Task statement: In the auction listing for the essay on money and coins, what post did Joseph Harris attain in 1749?

Source extract:
*** Begin section ***

Harris, Joseph
An Essay upon Money and Coins
£875
Rare Books, Manuscripts, Maps & Photographs
Auction: 13 July 2022 from 10:00 BST
Description
London: G. Hawkins, 1757-58. First edition, parts 1 and 2 in one volume, 8vo, [viii], 128; [xiv], 130, contemporary calf, gilt border to covers, slightly rubbed [ESTC T58105 and T58106]
Footnote
Note: Joseph Harris (1704-64) was equally distinguished as an astronomer and as an expert on coinage. From a humble background, he came to the attention of Edmond Halley, the Astronomer Royal. He spent some time making astronomical observations in South America and the West Indies, and familiarised himself with marine navigational practice, proposing improvements to measuring equipment and publishing a very popular instructional work on the uses of globes and orreries. He later observed the 1761 transit of Venus from Wales. Harris entered the Royal Mint in 1736, and became the King's Assay Master in 1749. This influential 1757 work, considered by the Victorian economist J. R. McCulloch as 'one of the best and most valuable treatises on the subject of money that has ever seen the light', argues that it is vital to a country's economy that the value of precious metal in its coinage remains constant.

*** End section ***

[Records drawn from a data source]
*** Begin section ***

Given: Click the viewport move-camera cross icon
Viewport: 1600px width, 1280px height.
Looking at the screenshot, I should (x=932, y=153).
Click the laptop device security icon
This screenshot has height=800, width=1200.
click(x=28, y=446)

*** End section ***

Task output: King's Assay Master